Nature and nurture of tissue-specific macrophage phenotypes

Abstract

Macrophages are key players in immunity and tissue homeostasis but can also contribute to a diverse range of human diseases, including cardiovascular diseases. Enhancers, cis-acting DNA elements regulating gene activity, have been shown to be crucial for control of macrophage development and function. The selection and activities of macrophage-specific enhancers are regulated by the combined actions of lineage determining transcription factors (LDTFs) and signal dependent transcription factors (SDTFs) that are specified by developmental origin and tissue-specific signals. As a consequence, each tissue resident macrophage population adopts a distinct phenotype. In this review, we discuss recent work on how environmental factors affect the activation status of enhancers and can lead to long-lasting epigenetic changes resulting in innate immune memory. Furthermore, we discuss how non-coding genetic variation affects gene expression by altering transcription factor binding through local and domain-wide mechanisms. These findings have implications for interpretation of non-coding risk alleles that are associated with human disease and efforts to target macrophages for therapeutic purposes.

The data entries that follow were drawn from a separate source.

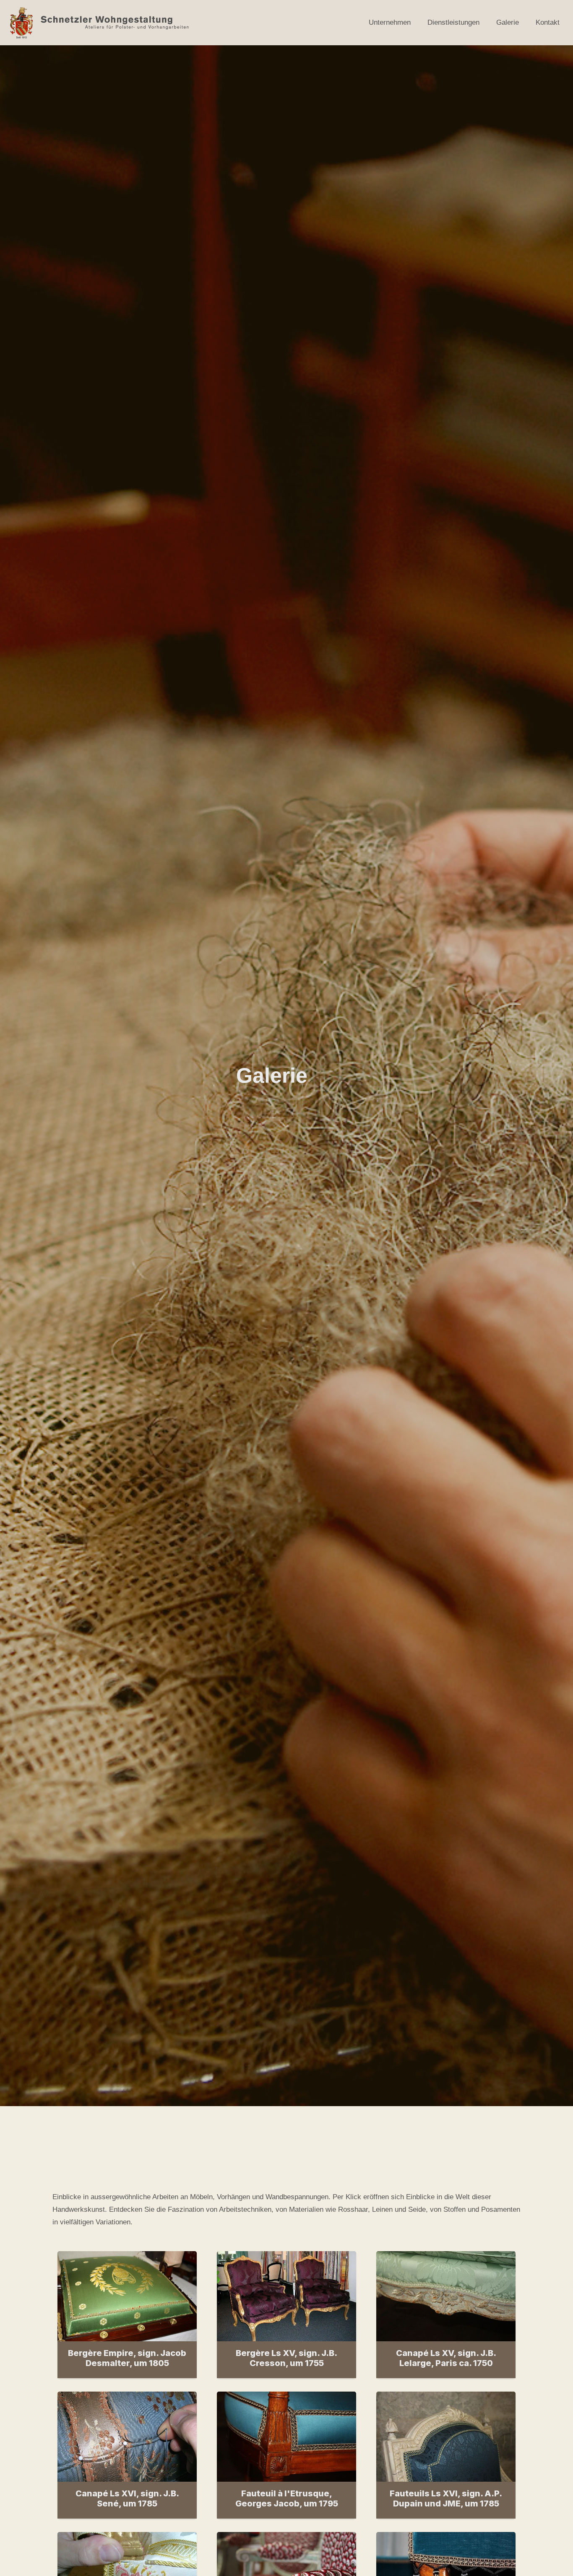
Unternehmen (390, 22)
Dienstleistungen (453, 22)
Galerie (507, 22)
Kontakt (548, 22)
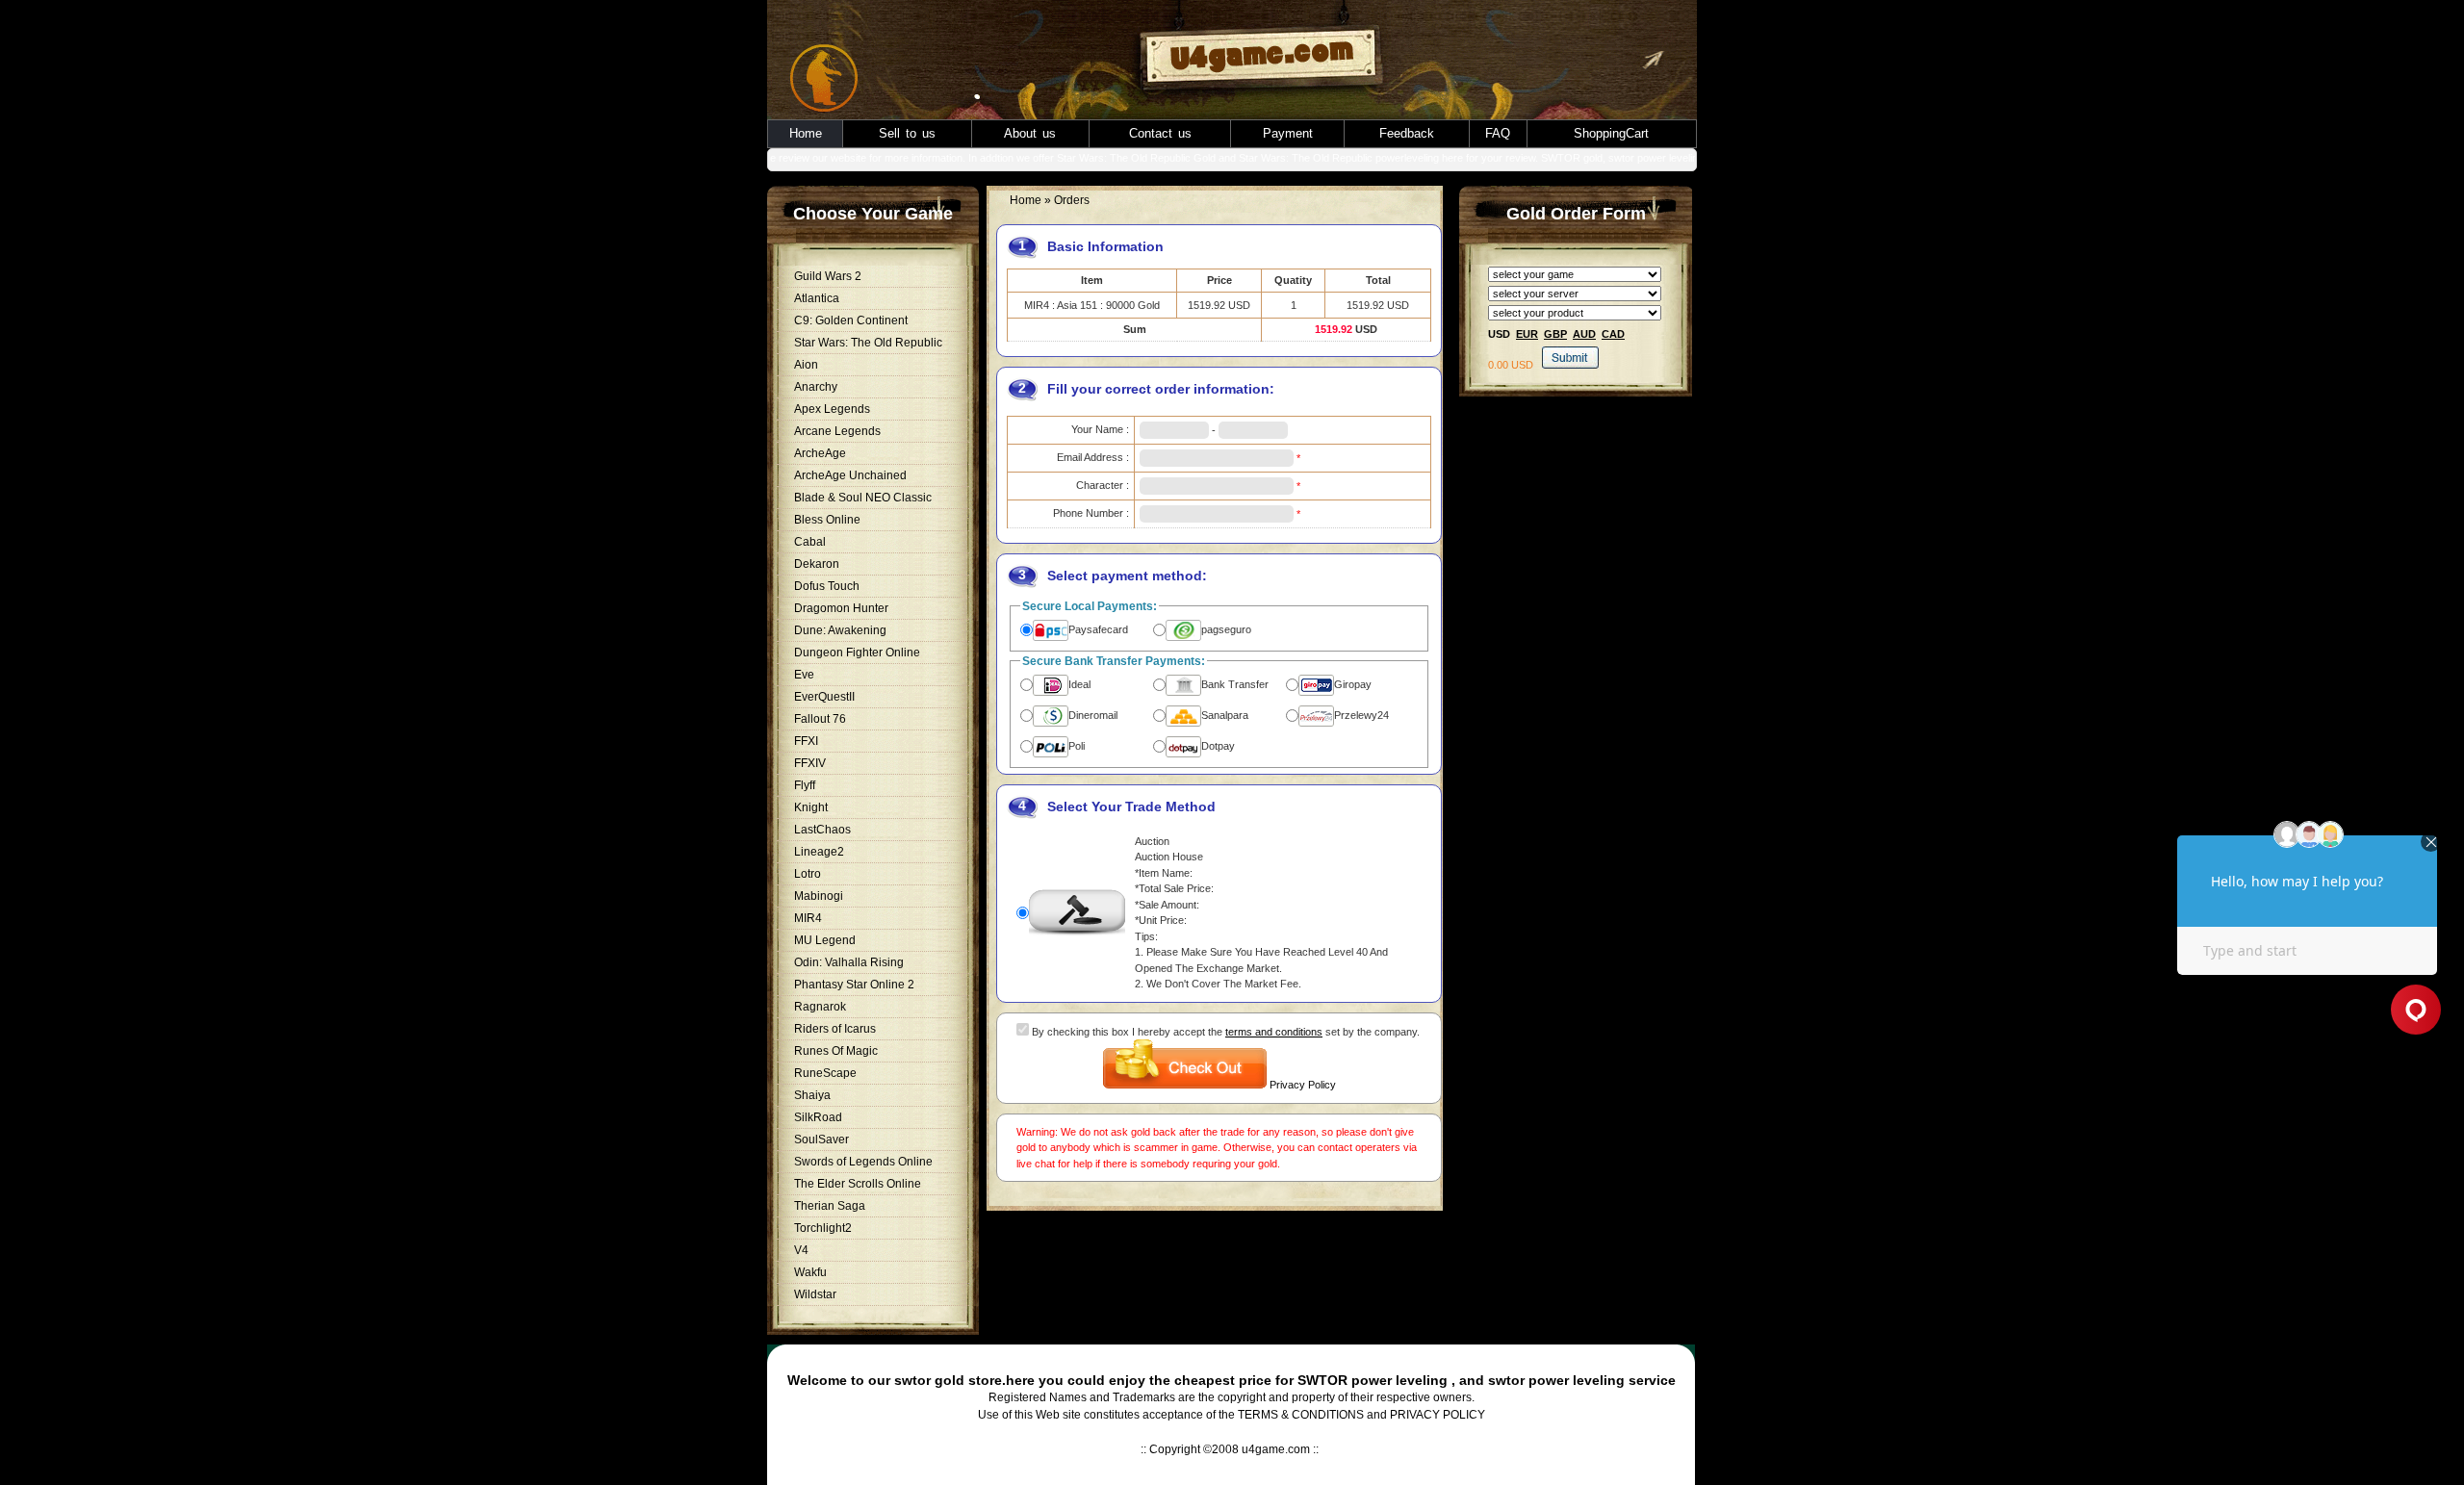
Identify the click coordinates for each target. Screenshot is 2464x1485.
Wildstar (815, 1294)
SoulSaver (821, 1139)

Keywords: Enhancer; Genetic variation; Macrophage; Tissue environment.

Fig 1.

Stimulus-dependent macrophage enhancer activation. Macrophage enhancers marked by H3K4me1/2 require macrophage lineage determining transcription factors (LDTFs) like PU.1 and collaborating transcriptions like AP-1 and RUNX1. Enhancers frequently require signal-dependent transcription factor (SDTF) binding to gain H3K27 acetylation before they become active and transcribe enhancer RNAs (eRNA) and/or interact with target gene promoters.

Fig 2.

Environmental factors shape the macrophage enhancer landscape. (A) Tissue macrophages like microglia and peritoneal macrophages (PM) share the majority of macrophage core enhancers, while a subset of enhancers is specific for the tissue they reside in. (B) Environmental factors present in the tissue activate signal dependent transcription factors (SDTFs). In the peritoneum, retinoic acid (RA) activates GATA6 in peritoneal macrophages (PM), while in the brain, factors like TGF-β induce transcription factors SMADs and SALL1 that are specific for microglia.

Fig 3.

Different strains of mice as a tool to study the effects of genetic variation on enhancer activation and gene expression. (A and B) Variation in gene expression scales with underlying genetic variation, variation in LDTF PU.1 binding exceeds the differences seen on the gene expression level. (C) Weighted correlation network analysis (WGCNA) analysis of RNA-seq on macrophages from different strains treated with or without Kdo2-Lipid A (KLA) shows that differentially expressed genes are associated with diverse cellular functions, adapted from Link et al..

Fig 4.

Effects of collaborating transcription factor motif mutations on LDTF binding. (A) Apoe gene expression, as measured with RNA-seq in bone marrow derived macrophages from five strains and strain specific PU.1 binding at the Apoe locus with corresponding H3K27 acetylation in the strains where PU.1 binds. (B) Top 14 of 48 motifs correlated with binding of PU.1 as determined by motif mutation analysis. The node size is the fraction of PU.1 peaks containing the indicated motif, and edge thickness is proportional to the effect size of motif mutations. Nodes indicate motifs in which mutations result in reduced PU.1 binding (red) or in which mutations result in increased PU.1 binding (blue), adapted from Link et al..

Fig 5.

Mechanisms underlying strain-specific transcription factor binding patterns. Only 10–30% of the strain-specific LDTF binding can be explained by mutations in the actual LDTF (PU.1) motif itself, the majority of the variation is explained by mutations in collaborating transcription factor (cTF) motifs. The remaining strain-specific LDTF binding are mostly located in cis-regulatory domains.